There seems to be a site on the other side of Lifeboat Road too, not sure when Google took their photo, but it has spaces!! :lol:


----------



## bigfoot

If you head alongtowards the Anthony Gormley statues in the sea follow the brown signs "Another place" you may be able to stay inthe car park by the Coast guard station.
I live on Wirral and don't know nor would I reccomend any places to free camp. Ther is a site in the Camping club directory and the Caravan club site at Thursaton. The problem is local wildlife and jobsworths.
Royden Park may be worth it in the car park as it was a campsite once. Beware of 'doggers'.
Ther is a site in Neston opposite the leisure centre.

You can park on the promenade at New Brighton if you are sea fishing off the sea wall.


----------



## wozzy

thank you both you have made my mind up to go and take a look at New Brighton and the coastal road.

been looking at the area on google earth and there are a couple of caravan sites if we get stuck........... :0)


----------



## yozz

I haven't wildcamped there wozzy, only been there for fish and chips and a walk. But there are a few places that I saw campervans parked off with a nice view. You'd have to make up your own mind up if it felt comfortable for you and yours...

First off I wouldn't trust the Promenade at night time. Head out of New Brighton towards the motorway, and look right for the sign for North Wirral Coastal Park. Follow it back around and see if you feel comfortable.

The other option is to head around the coastline and see where you like. Parkgate is one of my favourites with the best fish and chips outside Yorkshire...


----------



## SidT

Hi Wozzy. If you follow the coast round try Moreton, I have seen vans overnighting on the car park down by the front, not far from the old lighthouse.
Cheers Sid


----------



## BJandPete

New Brighton is ok weekends kids in cars till 1am a good place is Parkgate,as you head down to park gate take a right at the bottom by the pub nice quiet carpark with views of the Dee Estuary, we live 2 miles from here,also car park in arrowpark arrowbook rd


----------



## wozzy

Been there......done it.....got a tan to prove it.

What a great weekend, no matter where you went.
New Brighton was fantastic. Parking all around the pier area was free and pleanty of it.

Spent two nights on Kings parade on the west end of the marine lake and had no problems at all. I was joined on the second night by three more MH but there's room for a hundred.

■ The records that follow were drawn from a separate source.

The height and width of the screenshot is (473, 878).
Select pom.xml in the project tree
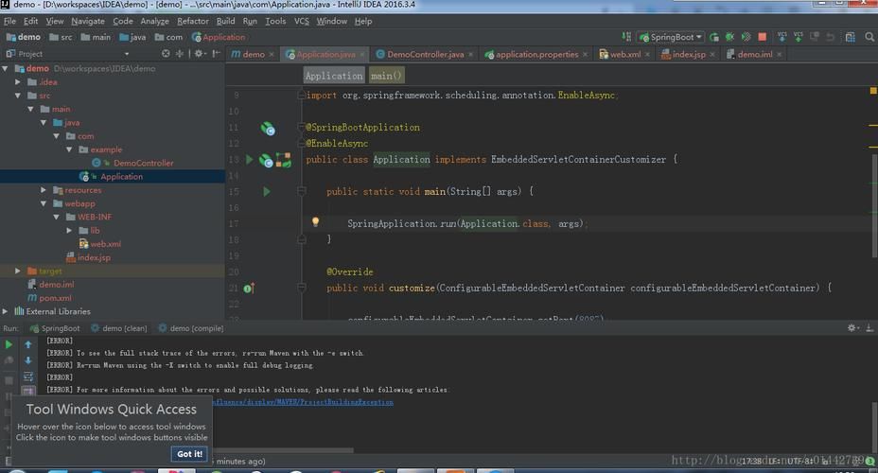click(55, 298)
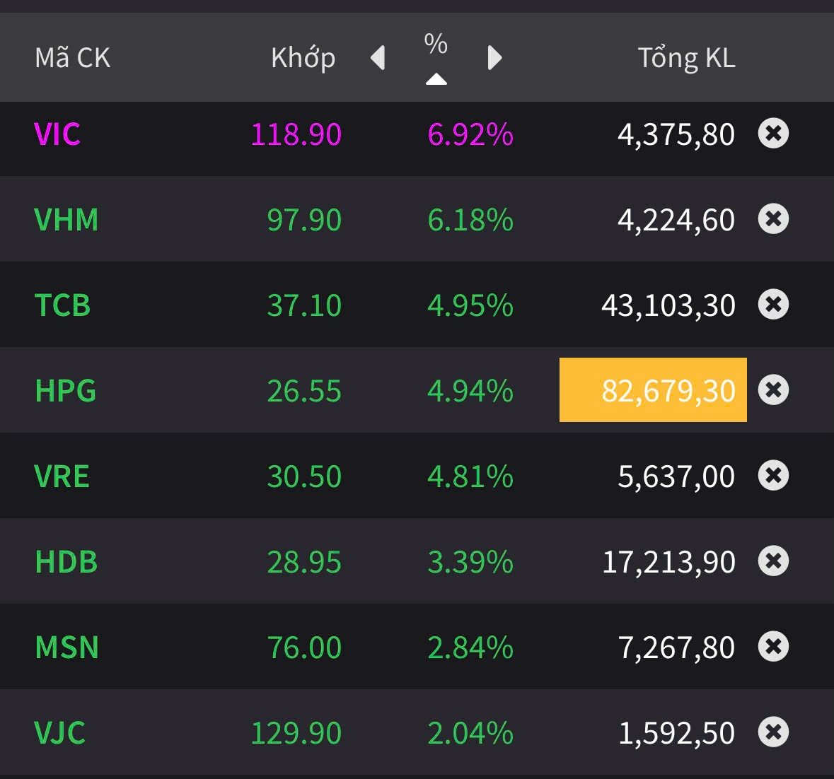Select the HPG ticker symbol
This screenshot has height=779, width=834.
click(66, 391)
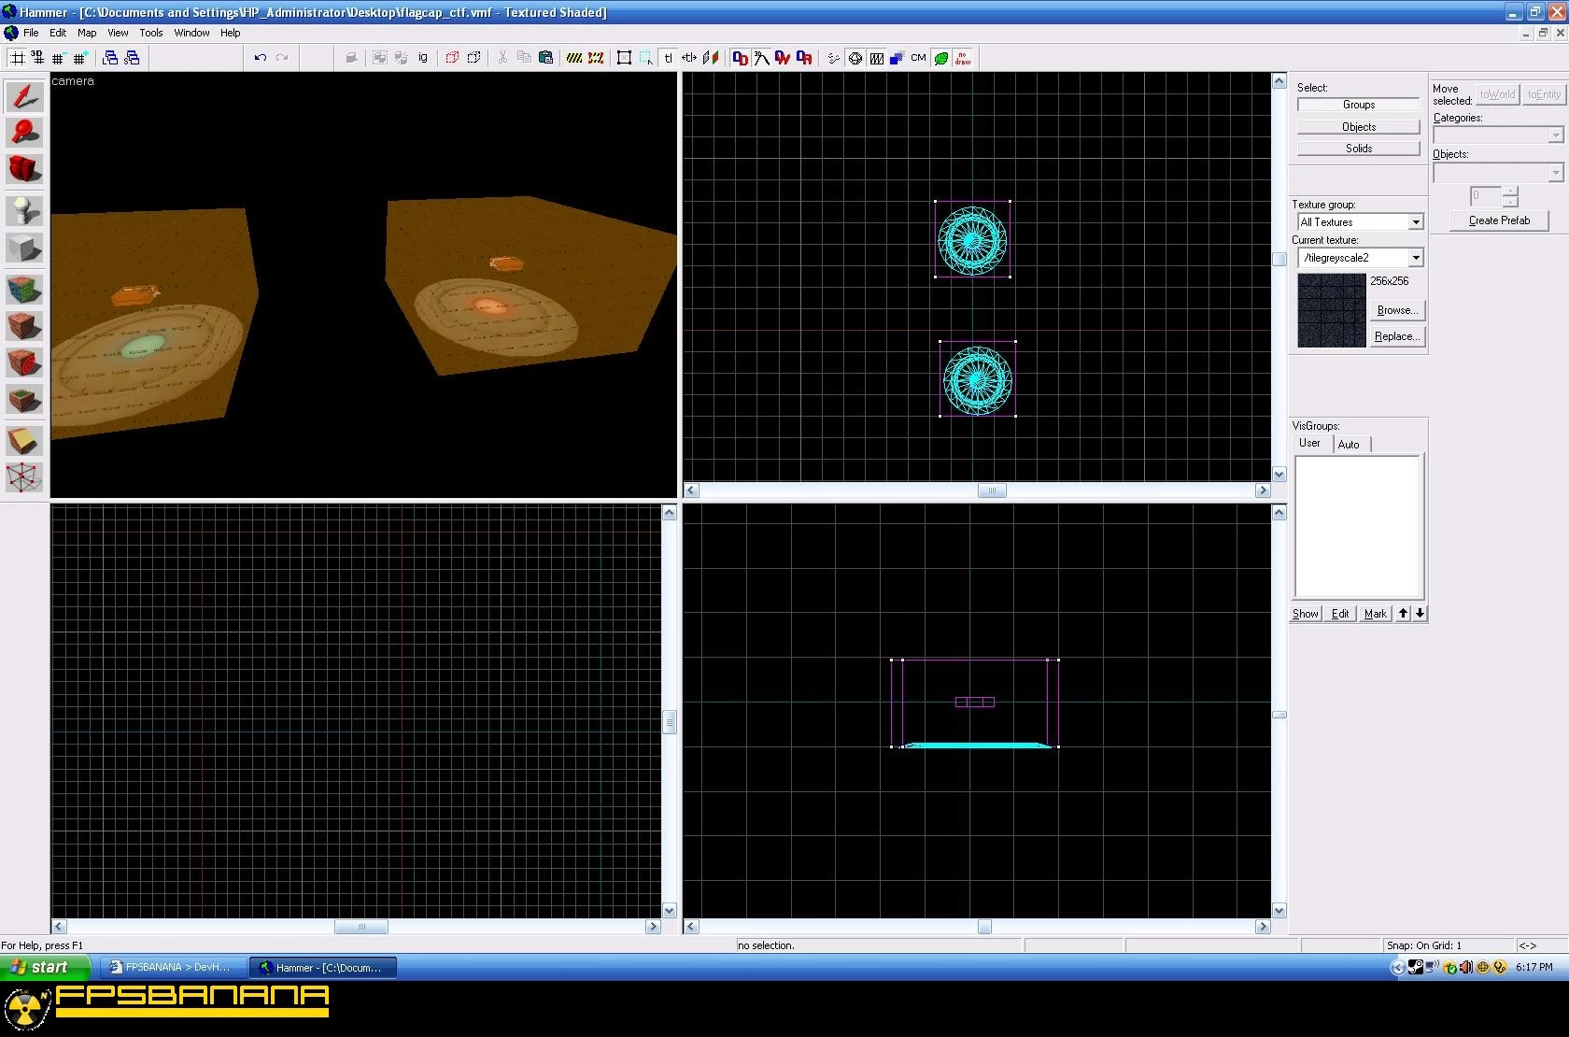Expand the Texture group dropdown

(1416, 222)
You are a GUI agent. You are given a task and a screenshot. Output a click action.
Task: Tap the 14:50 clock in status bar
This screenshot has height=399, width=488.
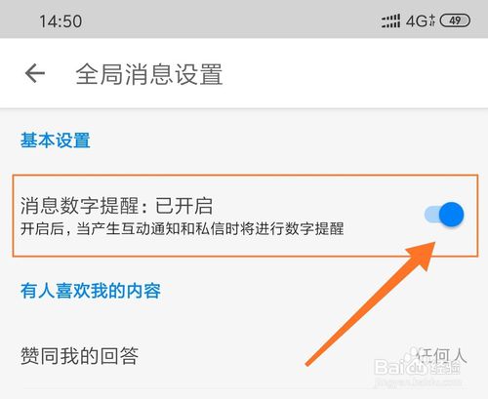61,21
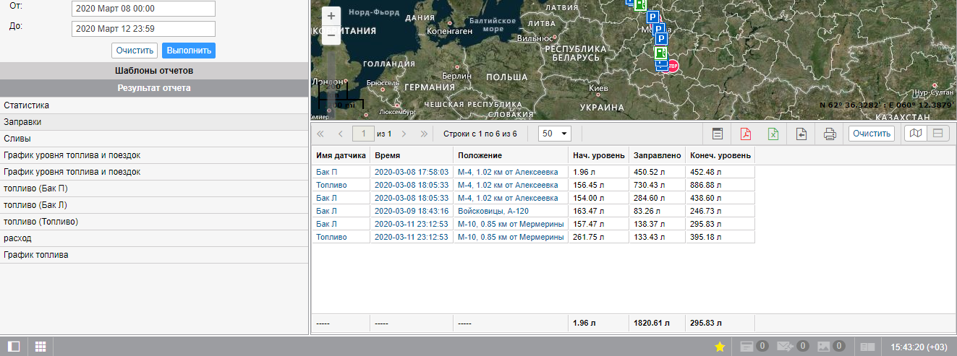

Lots to do for kids and pleanty of food outlets,and few good pubs too.

will go again soon.


----------



## yozz

Good to read such a positive report  

When I was a kid (and kids could still roam around) a few of us used to get the bus to the Pier Head and then jump the ferry over to Seacombe and walk around to New Brighton.


----------



## wozzy

yozz said:


> Good to read such a positive report
> 
> When I was a kid (and kids could still roam around) a few of us used to get the bus to the Pier Head and then jump the ferry over to Seacombe and walk around to New Brighton.


Good on yer Yozz

When I was a lad at sea in the late 60's we'd get drunk in "Ma Edgerton's" a pub near Lyme Steet Station, get the ferry and sobre up swiming in the open air pool at New brighton.

All thats there now is a great hollow, I was parked next to it telling tales to my youngun....:0)


----------



## IanA

I stayed in the car park near Morrisons because there was a car rally on the seafront. I then stayed on the seafront at Hoylake - fabulous sands, really quiet.


----------



## Travelpanda

*Motorhome Parking on New Brighton Promenade (Wirral)*

Please note that there is a car rally on Friday 2nd and Saturday 3rd September and the road is closed for private use. There will be no parking allowed from about 6pm on Friday Evening until about 7pm on Saturday evening.


----------